━━ PROVIDED ENTRIES ━━

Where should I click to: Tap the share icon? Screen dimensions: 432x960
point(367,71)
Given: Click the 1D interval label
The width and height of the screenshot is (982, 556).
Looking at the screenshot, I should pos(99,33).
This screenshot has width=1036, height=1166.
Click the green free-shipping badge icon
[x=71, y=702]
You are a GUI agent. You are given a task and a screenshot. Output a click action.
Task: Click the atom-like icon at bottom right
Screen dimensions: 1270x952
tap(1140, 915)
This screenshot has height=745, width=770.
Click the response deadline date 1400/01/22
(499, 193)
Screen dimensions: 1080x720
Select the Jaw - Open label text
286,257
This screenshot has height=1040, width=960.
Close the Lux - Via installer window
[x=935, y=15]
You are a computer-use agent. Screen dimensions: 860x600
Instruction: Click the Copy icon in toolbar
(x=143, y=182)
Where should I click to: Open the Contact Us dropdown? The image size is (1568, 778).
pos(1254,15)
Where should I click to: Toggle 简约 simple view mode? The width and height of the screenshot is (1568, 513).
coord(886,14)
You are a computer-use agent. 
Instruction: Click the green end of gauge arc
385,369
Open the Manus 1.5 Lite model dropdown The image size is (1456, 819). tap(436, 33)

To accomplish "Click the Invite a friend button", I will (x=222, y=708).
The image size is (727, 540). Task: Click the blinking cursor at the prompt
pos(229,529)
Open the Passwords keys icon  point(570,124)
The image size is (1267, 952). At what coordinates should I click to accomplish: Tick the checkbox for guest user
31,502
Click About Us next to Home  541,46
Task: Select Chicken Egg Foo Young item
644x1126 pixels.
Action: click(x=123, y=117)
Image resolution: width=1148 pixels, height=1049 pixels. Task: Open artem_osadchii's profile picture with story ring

━━━

=== EXERCISE REQUIREMENTS ===
Duplicate the lines running from the start of the records through the line containing "pos(1254,15)", including both ends.

=== EXERCISE ANSWER ===
Where should I click to: Tap the share icon? Screen dimensions: 432x960
point(367,71)
Given: Click the 1D interval label
The width and height of the screenshot is (982, 556).
Looking at the screenshot, I should pos(99,33).
This screenshot has width=1036, height=1166.
Click the green free-shipping badge icon
[x=71, y=702]
You are a GUI agent. You are given a task and a screenshot. Output a click action.
Task: Click the atom-like icon at bottom right
Screen dimensions: 1270x952
tap(1140, 915)
This screenshot has height=745, width=770.
Click the response deadline date 1400/01/22
(499, 193)
Screen dimensions: 1080x720
Select the Jaw - Open label text
286,257
This screenshot has height=1040, width=960.
Close the Lux - Via installer window
[x=935, y=15]
You are a computer-use agent. Screen dimensions: 860x600
Instruction: Click the Copy icon in toolbar
(x=143, y=182)
Where should I click to: Open the Contact Us dropdown? The image size is (1568, 778).
pos(1254,15)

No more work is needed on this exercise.